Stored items
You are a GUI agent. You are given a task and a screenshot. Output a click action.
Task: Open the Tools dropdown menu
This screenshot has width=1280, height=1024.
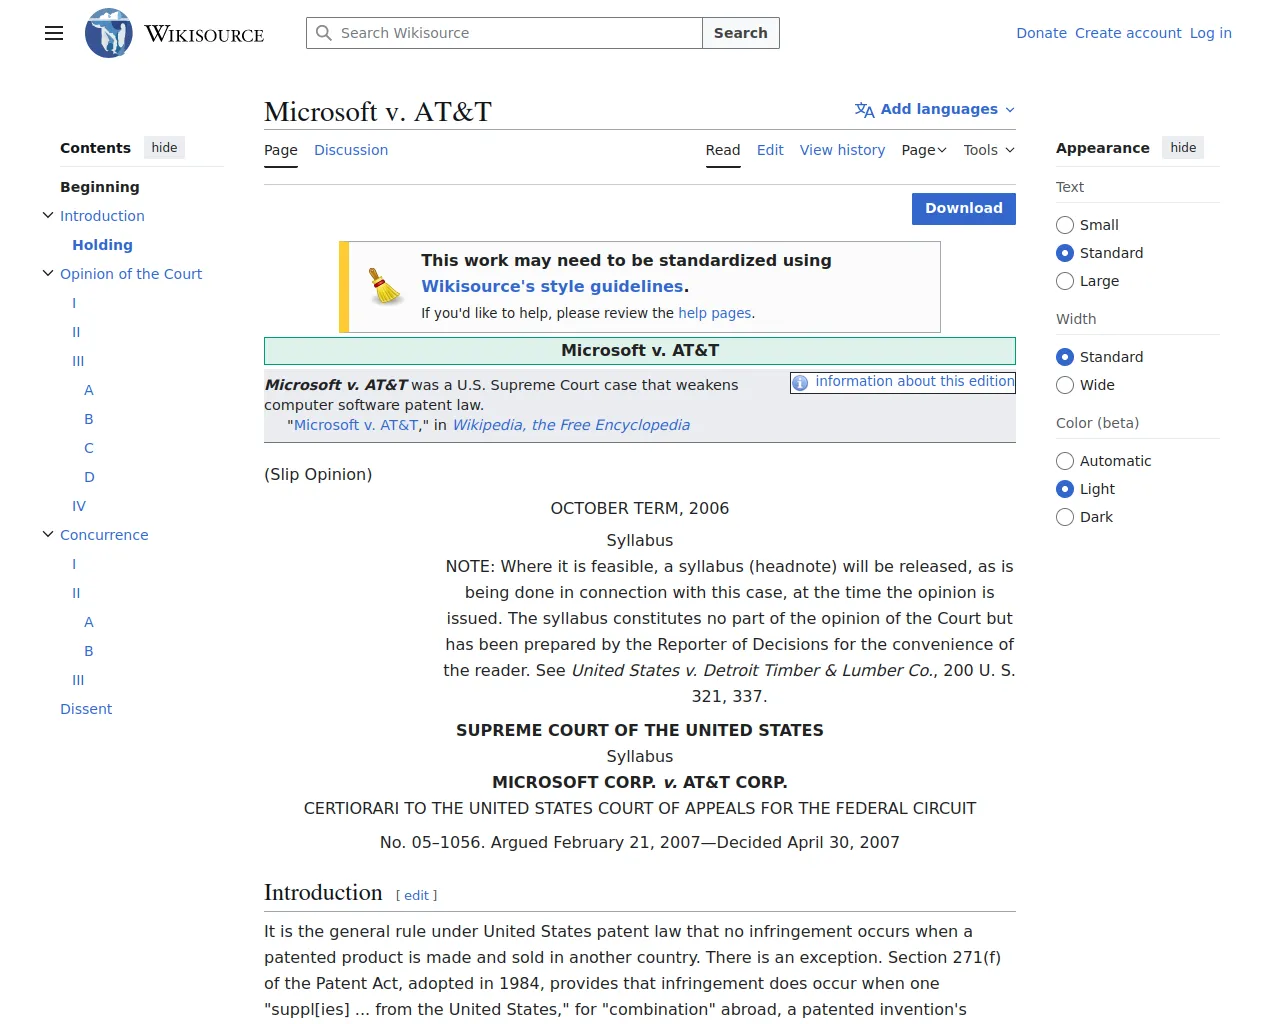tap(989, 150)
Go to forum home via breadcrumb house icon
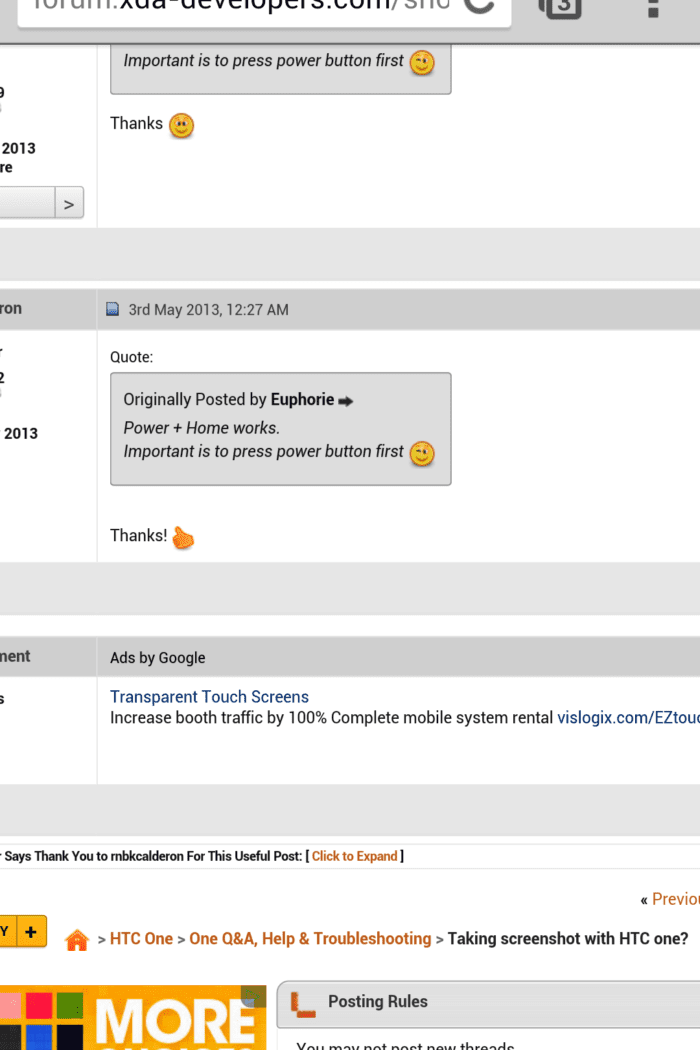This screenshot has width=700, height=1050. point(77,940)
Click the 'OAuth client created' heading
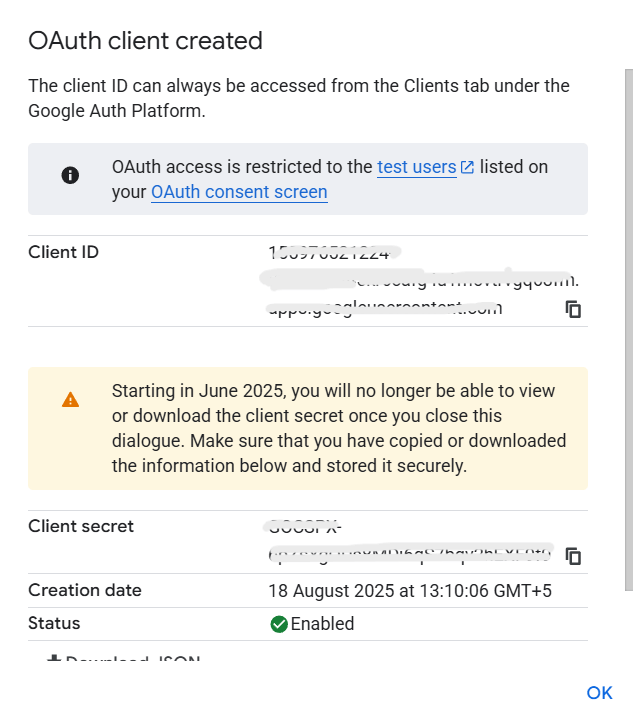Screen dimensions: 633x718 click(x=145, y=41)
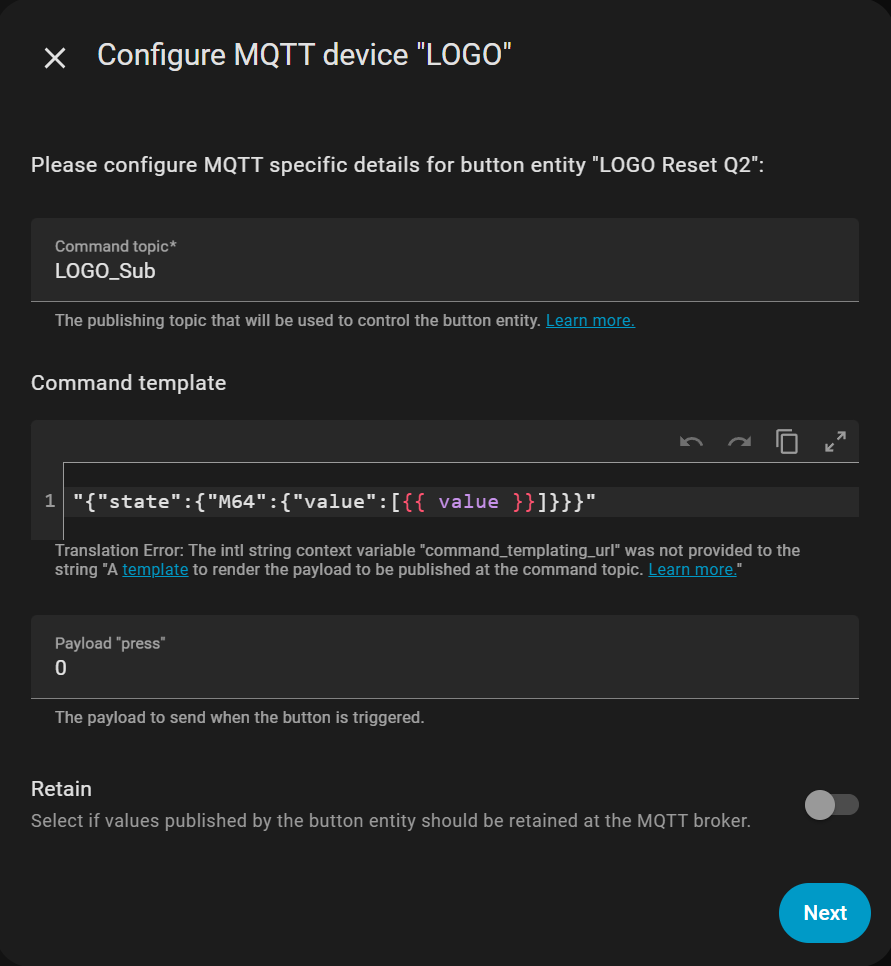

* **Work to complete**: Nothing but the lines from the one containing "Go to forum home via breadcrumb house icon" through the final line of the entries above should be given again, each exactly as written; omit the pictures.

* **Reply**:
Go to forum home via breadcrumb house icon
This screenshot has width=700, height=1050. point(77,940)
Click the 'OAuth client created' heading
Screen dimensions: 633x718 click(x=145, y=41)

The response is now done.